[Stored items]
_ _ _

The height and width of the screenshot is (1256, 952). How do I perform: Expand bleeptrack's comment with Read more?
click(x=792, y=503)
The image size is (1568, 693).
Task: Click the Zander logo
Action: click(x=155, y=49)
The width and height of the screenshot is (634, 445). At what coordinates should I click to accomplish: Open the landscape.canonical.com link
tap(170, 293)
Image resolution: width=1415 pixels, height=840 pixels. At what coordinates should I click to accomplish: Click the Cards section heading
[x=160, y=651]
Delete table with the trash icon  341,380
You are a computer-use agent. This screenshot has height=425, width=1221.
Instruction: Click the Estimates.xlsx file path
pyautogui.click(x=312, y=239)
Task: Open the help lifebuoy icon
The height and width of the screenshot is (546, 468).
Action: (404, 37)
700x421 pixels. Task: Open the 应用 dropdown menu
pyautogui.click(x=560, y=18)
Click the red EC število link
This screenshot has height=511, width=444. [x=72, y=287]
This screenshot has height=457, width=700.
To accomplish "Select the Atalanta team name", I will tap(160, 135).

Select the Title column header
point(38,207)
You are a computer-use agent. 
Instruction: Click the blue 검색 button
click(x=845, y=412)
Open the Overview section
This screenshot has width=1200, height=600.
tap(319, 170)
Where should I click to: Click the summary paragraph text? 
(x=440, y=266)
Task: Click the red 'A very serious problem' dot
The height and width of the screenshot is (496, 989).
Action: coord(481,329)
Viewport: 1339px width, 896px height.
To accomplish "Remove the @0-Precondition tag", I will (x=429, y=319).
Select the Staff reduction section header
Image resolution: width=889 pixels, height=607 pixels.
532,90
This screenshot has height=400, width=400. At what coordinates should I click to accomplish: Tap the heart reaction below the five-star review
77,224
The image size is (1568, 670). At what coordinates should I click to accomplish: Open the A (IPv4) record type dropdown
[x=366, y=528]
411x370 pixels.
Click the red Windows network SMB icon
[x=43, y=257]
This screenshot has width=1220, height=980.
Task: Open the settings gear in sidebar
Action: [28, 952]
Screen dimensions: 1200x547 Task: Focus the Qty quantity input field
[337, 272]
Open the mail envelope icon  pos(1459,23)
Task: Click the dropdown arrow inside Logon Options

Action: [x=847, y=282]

_ _ _

● **Brief**:
Using the records above, restate word for word the lines from the one with "Delete table with" through the one with "This screenshot has height=457, width=700.", both included.

● **Written answer**:
Delete table with the trash icon  341,380
You are a computer-use agent. This screenshot has height=425, width=1221.
Instruction: Click the Estimates.xlsx file path
pyautogui.click(x=312, y=239)
Task: Open the help lifebuoy icon
The height and width of the screenshot is (546, 468).
Action: (404, 37)
700x421 pixels. Task: Open the 应用 dropdown menu
pyautogui.click(x=560, y=18)
Click the red EC število link
This screenshot has height=511, width=444. [x=72, y=287]
This screenshot has height=457, width=700.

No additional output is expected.